> The task
Rescale the part of the material that opens with the line containing "Where should I click to: Click the Data" and closes with the line containing "point(326,73)". Reproduce only those lines, requests included, with every coordinate in the answers multiplied by 2.6 and rounded to a whole number (halves up), leaving all numbers in the requests unchanged.

[START]

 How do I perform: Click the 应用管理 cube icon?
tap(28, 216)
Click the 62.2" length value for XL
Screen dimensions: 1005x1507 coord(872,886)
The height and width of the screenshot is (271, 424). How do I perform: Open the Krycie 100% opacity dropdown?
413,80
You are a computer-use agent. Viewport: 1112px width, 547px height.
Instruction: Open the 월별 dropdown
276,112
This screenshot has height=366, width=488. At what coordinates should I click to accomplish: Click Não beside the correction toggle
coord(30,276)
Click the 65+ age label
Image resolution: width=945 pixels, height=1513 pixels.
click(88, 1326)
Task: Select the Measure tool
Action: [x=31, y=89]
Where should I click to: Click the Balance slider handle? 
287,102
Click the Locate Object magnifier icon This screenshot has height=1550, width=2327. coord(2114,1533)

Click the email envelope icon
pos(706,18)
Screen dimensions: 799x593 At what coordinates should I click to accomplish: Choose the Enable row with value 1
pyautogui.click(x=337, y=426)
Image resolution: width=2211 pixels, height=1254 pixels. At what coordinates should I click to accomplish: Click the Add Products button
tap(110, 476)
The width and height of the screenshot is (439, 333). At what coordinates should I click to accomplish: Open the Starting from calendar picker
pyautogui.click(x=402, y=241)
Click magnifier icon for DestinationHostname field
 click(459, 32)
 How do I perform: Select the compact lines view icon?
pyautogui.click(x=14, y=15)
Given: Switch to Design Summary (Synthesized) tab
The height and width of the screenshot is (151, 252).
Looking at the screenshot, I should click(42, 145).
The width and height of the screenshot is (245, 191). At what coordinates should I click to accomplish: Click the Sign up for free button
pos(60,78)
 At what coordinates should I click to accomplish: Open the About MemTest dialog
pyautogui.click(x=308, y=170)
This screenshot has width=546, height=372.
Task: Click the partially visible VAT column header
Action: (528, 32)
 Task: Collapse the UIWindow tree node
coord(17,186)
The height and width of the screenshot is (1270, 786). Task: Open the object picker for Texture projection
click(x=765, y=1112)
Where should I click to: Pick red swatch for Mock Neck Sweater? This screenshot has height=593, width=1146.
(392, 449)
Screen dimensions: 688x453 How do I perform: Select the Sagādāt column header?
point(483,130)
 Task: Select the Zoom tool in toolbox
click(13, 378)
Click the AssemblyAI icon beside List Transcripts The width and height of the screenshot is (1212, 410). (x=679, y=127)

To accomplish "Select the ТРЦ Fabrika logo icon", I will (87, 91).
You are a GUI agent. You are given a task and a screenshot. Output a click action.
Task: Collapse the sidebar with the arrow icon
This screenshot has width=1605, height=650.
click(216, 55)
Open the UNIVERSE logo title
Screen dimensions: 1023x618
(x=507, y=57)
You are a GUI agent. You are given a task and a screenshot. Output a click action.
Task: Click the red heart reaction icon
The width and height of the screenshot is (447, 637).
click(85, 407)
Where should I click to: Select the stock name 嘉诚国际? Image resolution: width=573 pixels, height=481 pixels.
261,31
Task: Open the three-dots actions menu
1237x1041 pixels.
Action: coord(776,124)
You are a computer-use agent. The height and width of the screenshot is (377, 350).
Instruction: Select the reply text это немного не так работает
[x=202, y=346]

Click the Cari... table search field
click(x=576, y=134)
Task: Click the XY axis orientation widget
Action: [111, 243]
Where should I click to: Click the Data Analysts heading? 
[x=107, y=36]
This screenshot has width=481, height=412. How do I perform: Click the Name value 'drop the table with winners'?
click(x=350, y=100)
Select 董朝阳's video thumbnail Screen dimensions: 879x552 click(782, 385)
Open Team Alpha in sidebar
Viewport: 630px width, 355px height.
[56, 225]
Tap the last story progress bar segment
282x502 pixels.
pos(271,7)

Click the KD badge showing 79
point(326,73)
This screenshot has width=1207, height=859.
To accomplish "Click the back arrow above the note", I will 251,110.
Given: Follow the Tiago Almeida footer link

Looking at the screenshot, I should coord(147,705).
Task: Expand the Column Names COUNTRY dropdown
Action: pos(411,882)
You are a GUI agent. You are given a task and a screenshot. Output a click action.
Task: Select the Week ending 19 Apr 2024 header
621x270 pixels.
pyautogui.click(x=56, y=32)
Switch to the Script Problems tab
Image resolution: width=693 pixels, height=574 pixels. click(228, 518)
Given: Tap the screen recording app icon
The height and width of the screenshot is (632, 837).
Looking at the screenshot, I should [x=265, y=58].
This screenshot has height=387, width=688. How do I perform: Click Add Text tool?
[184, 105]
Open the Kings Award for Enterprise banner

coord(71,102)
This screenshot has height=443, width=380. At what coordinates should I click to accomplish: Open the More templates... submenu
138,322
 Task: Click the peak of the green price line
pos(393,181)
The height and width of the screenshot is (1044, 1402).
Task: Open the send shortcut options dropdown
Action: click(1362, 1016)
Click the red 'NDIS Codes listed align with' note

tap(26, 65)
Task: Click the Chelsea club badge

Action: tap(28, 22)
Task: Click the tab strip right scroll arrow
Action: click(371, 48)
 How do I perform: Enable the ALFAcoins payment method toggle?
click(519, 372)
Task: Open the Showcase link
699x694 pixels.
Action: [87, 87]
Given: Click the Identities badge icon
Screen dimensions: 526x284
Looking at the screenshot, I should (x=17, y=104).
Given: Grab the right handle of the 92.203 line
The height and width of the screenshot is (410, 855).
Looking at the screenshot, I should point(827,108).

[END]

> Response to this exercise
Where should I click to: Click the Data Analysts heading? 
[x=278, y=94]
This screenshot has width=481, height=412. How do I perform: Click the Name value 'drop the table with winners'?
click(x=910, y=260)
Select 董朝阳's video thumbnail Screen dimensions: 879x552 click(2033, 1001)
Open Team Alpha in sidebar
Viewport: 630px width, 355px height.
[146, 585]
Tap the last story progress bar segment
282x502 pixels.
pos(705,18)

Click the KD badge showing 79
point(848,190)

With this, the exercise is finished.